Cohan and Leslie
138 Tenth Avenue, between 18th and 19th Streets, 212-206-8710
Chelsea
June 29 - August 24, 2007
Reception: Friday, June 29, 6 - 8 PM
Web Site
Nature/culture, abstract/representational, poetic/prosaic, public/private, personal/impersonal, political/apolitical, and, of course, modern/postmodern; commonalities like these are linguistically generalizing terms which divide the complex, baffling experience of modern life into simple sets of oppositional spectra.
What if, though, the area between these antitheses is not continuous, but is instead characterized by breaks, fissures, and non sequiturs in constant movement, creating uneasy combinations that are irreducible to either term? As Henri Lefebvre has pointed out, it is not that our world isn’t defined by contradictions, but that labeling them as such denies their complex and interwoven nature. Sean Raspet’s installation, in which archival and art-instructional photocopies face their exact photographic inversions on the opposite wall, is a parody of the idea that such dichotomies provide additional meaning. Just as the exponentially accumulating mass of conflicting images and ideologies adds up to simply more, an image’s negative is additive, not subtractive, though in a way that refuses to provide any new information or understanding. All that can be said is the tautological; the opposite of x is the opposite of x, repeated into infinity. In another of Raspet’s works, a black pl astic box combined with a resin-covered banana peel would seem to be a straightforward contrasting of the human, i.e. garbage, with the natural, or the art object, i.e. the box, with the organic object. However, the ‘natural’ banana peel is carefully presented and preserved as an object for contemplation, while the black box becomes nothing more than an overdone pedestal, or perhaps even a reference to some sort of metaphysical void. The complex relationship between the two elements works against the legitimacy of ‘nature/culture’ as a useful formation.
Ned Vena’s work also denies simple oppositions in its eerie re-combination of Greenbergian high modernist painting with Minimalist works. A triptych of mirrors etched in acid evidences violent gestures a la Pollock, but also incorporates real, if somewhat obscured or warped space via reflection, like a Smithson mirror box. By ignoring the critical split between a sort of spiritual, detached and transcendental experience of painting and later phenomenological or de-personalized ways of looking, Vena’s work reiterates that these theories, far from negating each other or allowing for a reconciliation that incorporates elements of each, have led, at best, to a continual, detached and self-conscious oscillation, and at worst to mere confusion or facile, aestheticizing appeals to beauty.

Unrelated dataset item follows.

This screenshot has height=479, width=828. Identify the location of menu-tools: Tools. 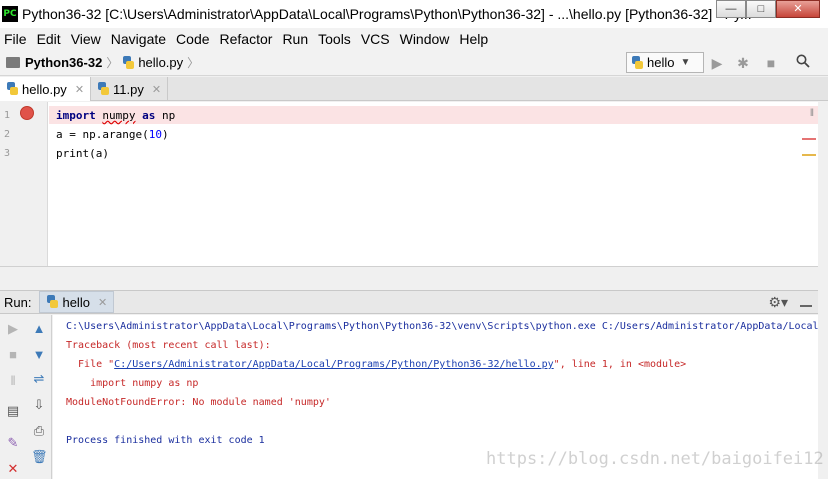
(334, 39).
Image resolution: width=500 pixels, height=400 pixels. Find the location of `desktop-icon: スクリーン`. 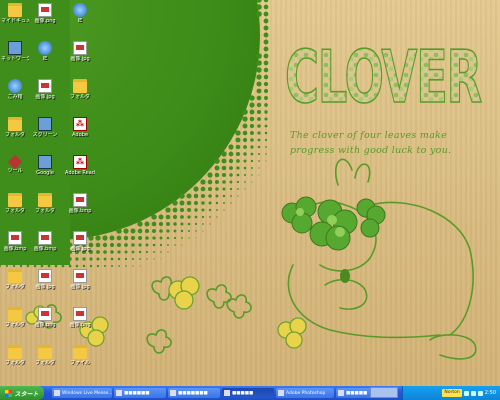

desktop-icon: スクリーン is located at coordinates (45, 128).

Of all the oppositions that the contemporary work of art has had to navigate, perhaps the most recurrent one is the divide, defined and defended with more or less vehemence, between ‘art’ and ‘not-art’. As Walter Benjamin notes, arguments proposing `art for art’s sake’ began to emerge in France in the middle of the nineteenth century, just when the novel was becoming a commodity. Cycles of action and reaction in ideology have brought us to a point where this argument again seems dated, but the often adversarial and defensive relationship between art-as-commerce, or design, and the art of Chelsea, Basel, Artforum, and all the rest continues to be redefined both through artistic practice. Ilya Lipkin’s work, for example, reproduces images from fashion, textiles, and advertising, symbolically fragmenting their messages and the fantasies they propose by physically obscuring and decontextualizing them. The images look familiar, but they convey no familiarly cohesive meaning, transmitting instead broken, static-filled strings of disconnected adjectives that may or may not have been communicated by the original, purposive photographs and designs; words like ‘vaguely classical,’ ‘elegant,’ ‘endearing,’ or ‘cute.’ Lipkin’s works co-exist with their source material in their repetitiveness as well as their two-dimensional, poster-like format. In some, a cascade of photocopies quite literally attaches each both to the space of art, that is, the gallery, and to the world of throwaway, endlessly reproduced images for consumption.